## Problem statement
Transcribe all records below exactly, without images.

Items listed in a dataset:
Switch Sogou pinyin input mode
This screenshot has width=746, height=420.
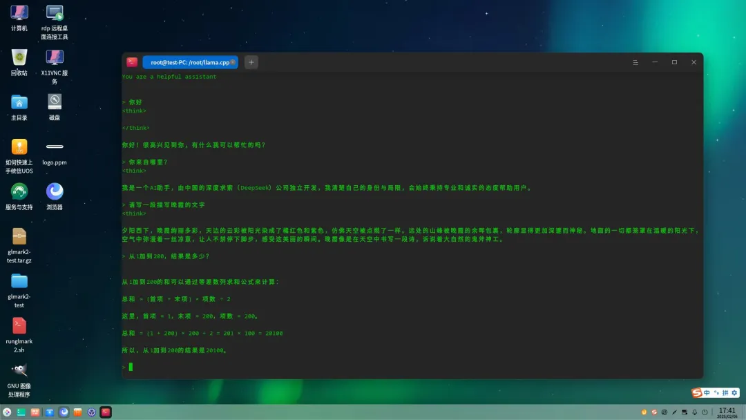pos(725,393)
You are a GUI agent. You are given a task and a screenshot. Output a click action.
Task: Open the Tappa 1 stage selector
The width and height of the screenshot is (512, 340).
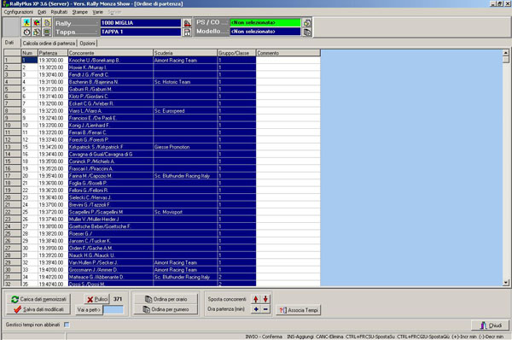click(x=141, y=32)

## The completed task
Switch Sogou pinyin input mode
This screenshot has width=746, height=420.
pos(725,393)
You are a GUI agent. You are given a task and a screenshot. Output a click action.
Task: Open the Tappa 1 stage selector
The width and height of the screenshot is (512, 340).
click(x=141, y=32)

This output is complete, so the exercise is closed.